Mam cholestero 289 a:
- od lat jestem na diecie (jem bardzo zdrowo);
- moja nadwaga (po ciazy)jest niewielka, ale jest (chce zrzucic 8-10 kg);
- nie jem masla ani margaryny od lat, a jesli juz uzywam tluszczu to zazwyczaj oliwy z iliwek;
- jem dosc duzo ryb (ale bez przesady)
- mam 38 lat, ale to jeszcze nie wiek kiedy cholesterol rosnie sam z siebie!
- nie pale, nie pije....
- jem duzo owocow i warzyw
- cwicze systematycznie na silownie (kondycja i miesnie)
- za jajkami nie przepadam (choc i tak nie wierze, ze maja wplyw na cholestero)

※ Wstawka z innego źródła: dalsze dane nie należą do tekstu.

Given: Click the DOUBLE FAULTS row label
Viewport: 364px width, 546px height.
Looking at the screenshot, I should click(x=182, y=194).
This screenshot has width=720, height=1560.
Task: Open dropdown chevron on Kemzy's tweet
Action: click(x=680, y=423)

- mam poukladane, dosc bezstresowe zycie
- mieszkam na wsi, 150m od morza - swierze powietrze mam nacodzien!
To, qurde, skad u mnie taki cholesterol?!!!!
Co do benacolu (czy jak on sie tam w PL nazywa), to moj maz nim obnizyl cholesterol o polowe. Wierze, ze dziala. Teraz sama go pije - moze mi tez obnizy.....
Uderzylo mnie to, co napisal Vital: ze podwyzszony cholesterol wywoluje wachania nastrojow a nawet agresje. Otoz od jakiegos roku zauwazylam u siebie takie obiawy. Moze nie agresja, ale moja wybucjowosc nie jest calkiem dla mnie normalna. Klne sie za swoje przereagowanie, nadwrazliwosc itd. Myslalam nawet, ze to stan depresyjny, ale zadna terapia nie dala poprawy. Potem myslalam, ze to wplyw branych przeze mnie wtedy lekow, ale odstawienie tez nie przynioslo zmiany. Walczylam z lekarzami o badania hormonalne, tarczycy - wszystko ok. Do dzis, kiedy wlasnie trafilam na post Vitala, nie moglam zrozumiec dlaczego tak sie zachowuje, ani dlaczego nie moge znalezc powodu zmiany mojego zachowania. Teraz widze nadzieje, ze wraz z obnizeniem cholesterolu cos sie zmieni! Tylko juz sama nie wiem jak go obnizyc niefarmakologicznie, skoro wszelkie rady na ten temat stosuje na codzien od lat. To co ja moge jeszcze zmienic?!